─── RECORDS SUPPLIED ───

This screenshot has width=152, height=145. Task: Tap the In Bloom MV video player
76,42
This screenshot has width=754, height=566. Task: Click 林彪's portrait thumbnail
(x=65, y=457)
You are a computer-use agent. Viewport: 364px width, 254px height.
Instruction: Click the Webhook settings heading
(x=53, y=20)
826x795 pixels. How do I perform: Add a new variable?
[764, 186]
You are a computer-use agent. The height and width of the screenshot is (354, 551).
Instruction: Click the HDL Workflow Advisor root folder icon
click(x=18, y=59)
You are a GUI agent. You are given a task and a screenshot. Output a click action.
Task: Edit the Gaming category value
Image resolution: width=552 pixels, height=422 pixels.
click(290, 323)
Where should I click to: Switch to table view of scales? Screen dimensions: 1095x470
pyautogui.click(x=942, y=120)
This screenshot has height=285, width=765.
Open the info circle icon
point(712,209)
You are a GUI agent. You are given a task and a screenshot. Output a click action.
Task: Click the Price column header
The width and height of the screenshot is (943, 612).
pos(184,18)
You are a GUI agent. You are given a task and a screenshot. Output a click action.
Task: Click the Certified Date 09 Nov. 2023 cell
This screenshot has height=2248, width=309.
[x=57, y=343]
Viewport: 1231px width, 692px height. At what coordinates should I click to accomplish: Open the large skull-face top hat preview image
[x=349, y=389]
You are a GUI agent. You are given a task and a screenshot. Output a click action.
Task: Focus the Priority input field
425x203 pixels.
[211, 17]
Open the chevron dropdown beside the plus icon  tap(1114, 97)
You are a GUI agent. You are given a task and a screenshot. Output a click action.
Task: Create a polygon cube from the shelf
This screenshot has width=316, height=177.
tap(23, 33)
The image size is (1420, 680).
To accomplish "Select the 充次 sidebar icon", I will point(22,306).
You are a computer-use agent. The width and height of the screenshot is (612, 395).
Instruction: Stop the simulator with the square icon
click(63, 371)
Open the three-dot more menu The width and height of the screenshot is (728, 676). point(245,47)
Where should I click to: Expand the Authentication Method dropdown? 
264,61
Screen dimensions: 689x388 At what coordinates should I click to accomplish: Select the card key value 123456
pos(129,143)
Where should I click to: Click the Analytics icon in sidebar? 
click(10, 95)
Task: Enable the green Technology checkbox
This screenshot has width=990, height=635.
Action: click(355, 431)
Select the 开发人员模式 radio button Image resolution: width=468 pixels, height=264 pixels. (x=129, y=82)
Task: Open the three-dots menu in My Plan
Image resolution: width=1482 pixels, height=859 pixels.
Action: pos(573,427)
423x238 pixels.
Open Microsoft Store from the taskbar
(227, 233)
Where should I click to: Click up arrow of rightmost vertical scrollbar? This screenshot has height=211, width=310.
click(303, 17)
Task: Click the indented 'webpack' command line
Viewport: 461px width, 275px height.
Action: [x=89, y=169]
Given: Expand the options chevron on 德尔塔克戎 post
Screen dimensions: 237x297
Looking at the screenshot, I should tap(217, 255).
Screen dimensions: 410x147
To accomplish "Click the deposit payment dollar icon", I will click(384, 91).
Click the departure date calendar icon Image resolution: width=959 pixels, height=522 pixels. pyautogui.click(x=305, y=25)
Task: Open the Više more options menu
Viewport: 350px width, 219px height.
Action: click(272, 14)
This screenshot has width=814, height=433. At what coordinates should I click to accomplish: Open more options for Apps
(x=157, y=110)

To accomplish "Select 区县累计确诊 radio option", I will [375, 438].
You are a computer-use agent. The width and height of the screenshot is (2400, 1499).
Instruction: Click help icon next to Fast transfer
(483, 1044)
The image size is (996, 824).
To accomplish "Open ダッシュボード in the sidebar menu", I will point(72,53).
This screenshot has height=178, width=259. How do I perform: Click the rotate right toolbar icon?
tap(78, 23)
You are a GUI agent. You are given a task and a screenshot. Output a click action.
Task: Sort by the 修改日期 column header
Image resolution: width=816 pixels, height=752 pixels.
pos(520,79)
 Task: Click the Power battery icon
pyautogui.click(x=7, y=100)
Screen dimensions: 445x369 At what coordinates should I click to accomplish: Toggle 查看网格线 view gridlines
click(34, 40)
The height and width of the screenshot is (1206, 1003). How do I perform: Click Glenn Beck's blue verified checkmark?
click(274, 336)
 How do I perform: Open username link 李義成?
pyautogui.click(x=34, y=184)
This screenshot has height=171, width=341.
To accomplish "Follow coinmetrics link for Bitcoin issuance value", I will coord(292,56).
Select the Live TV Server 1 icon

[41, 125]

───

#### [PROBLEM TO WORK ON]
Lay out the part of the material above that opens with the line containing "The image size is (1420, 680)." and closes with the line containing "click(10, 95)" as a two-column CSV with the columns request and answer. Give one row per request, with its text and its answer each in a single quoted field and line breaks turned into spaces.

#### [EXPECTED ANSWER]
request,answer
"The image size is (1420, 680). To accomplish ""Select the 充次 sidebar icon"",","I will point(22,306)."
"You are a computer-use agent. The width and height of the screenshot is (612, 395). Instruction: Stop the simulator with the square icon","click(63, 371)"
"Open the three-dot more menu The width and height of the screenshot is (728, 676).","point(245,47)"
"Where should I click to: Expand the Authentication Method dropdown?","264,61"
"Screen dimensions: 689x388 At what coordinates should I click to accomplish: Select the card key value 123456","pos(129,143)"
"Where should I click to: Click the Analytics icon in sidebar?","click(10, 95)"